GuidePedia

0

Ümmü Râle (Radıyallahû Anhâ) fikir ve düşüncelerini anlaşılır ve net bir şekilde ifade etme kabiliyetine sahip bir hanım sahâbî!...

Resûlullah (Sallâllahû Aleyhi ve Sellem) Efendimiz'in huzûrunda hanımların sözcülüğünü yapan , fasih konuşmasıyla tanınan, şair ruhlu, mersiyeler söyleyen bir hanım!...

Allah yolunda yapılan her türlü çalışmalara katılmayı, hanımlar arasında içtimâî faaliyetlerde bulunmayı seven, şefkat ve merhamet sahibi, yardım sever bir iman eri!...

Allah rızası için candan hizmet eden,fakire- fukaraya ve çevresine elinden gelen yardımı esirgemeyen, iyilikte yardımlaşmayı hanımlar arasında teşvik eden hatta yarış haline getiren, bahtiyar bir hizmet eri!...

O, Medine’li olduğu rivayet edilir. Nesebi hakkında kaynaklarda fazla bir bilgiye rastlanmamaktadır. İslâm’ın güzellikleriyle Medine’de tanışıp buluşmuş ve müslüman olmuştur.

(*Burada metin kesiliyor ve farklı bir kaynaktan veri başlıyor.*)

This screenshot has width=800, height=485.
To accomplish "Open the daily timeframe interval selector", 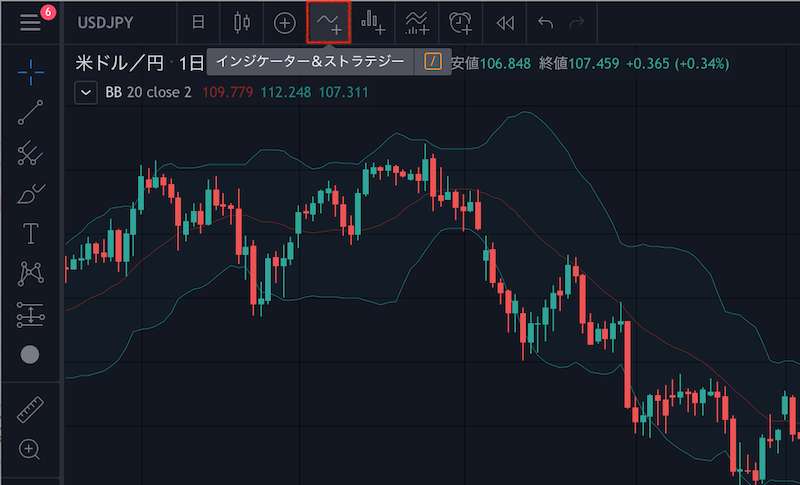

O,müslüman olduktan sonra İslâm’ın verdiği aşk ve heyecanla gönlünü doldurmuş , etrafına yardımcı olmaya, topluma faydalı olmaya gayret etmiştir. Çevresindeki hanımları da iyiliklerde yarışır hale getirmek için teşvik etmiştir. Bizzat kendisi faaliyetlerin içerisinde bulunarak örnek olmuştur.

Zaman zaman Hanım sahabîlerle bir araya gelir, İslâm’a daha fazla hizmet edebilmenin yollarını araştırırlardı. Evdeki meşguliyetlerinin sosyal faaliyetlerine engel teşkil etmiyeceğini düşünürlerdi. Yeterince İslâmî faaliyetlerde bulunamamanın eksikliğini içlerinde hissederlerdi. Etrafında kendi durumunda olan diğer hanım sahâbîlerle bir araya gelip bu konu ile ilgili olarak hep dertleşirlerdi. 

Erkeklerin bu hususta kendilerinden daha önde olduklarını, cihada gittiklerini, namazlarını mescidde Resûlullah (Sallâllahû Aleyhi ve Sellem) Efendimiz'le birlikte kıldıklarını söyleyerek bu faziletlere nasıl ulaşabileceklerini müzâkere ederlerdi. Daha fazla sevap kazanmak için neler yapılması gerektiğine dâir fikir alış verişinde bulunurlar ve hizmetlerini artırabilmek için birbirlerine destek olmaya çalışırlardı.

Birgün bir toplantılarında, zihinlerini meşgul eden, gönüllerine rahatsızlık veren bu konuyu Resûlullah (Sallâllahû Aleyhi ve Sellem) Efendimiz'e arz etmeye karar verdiler. 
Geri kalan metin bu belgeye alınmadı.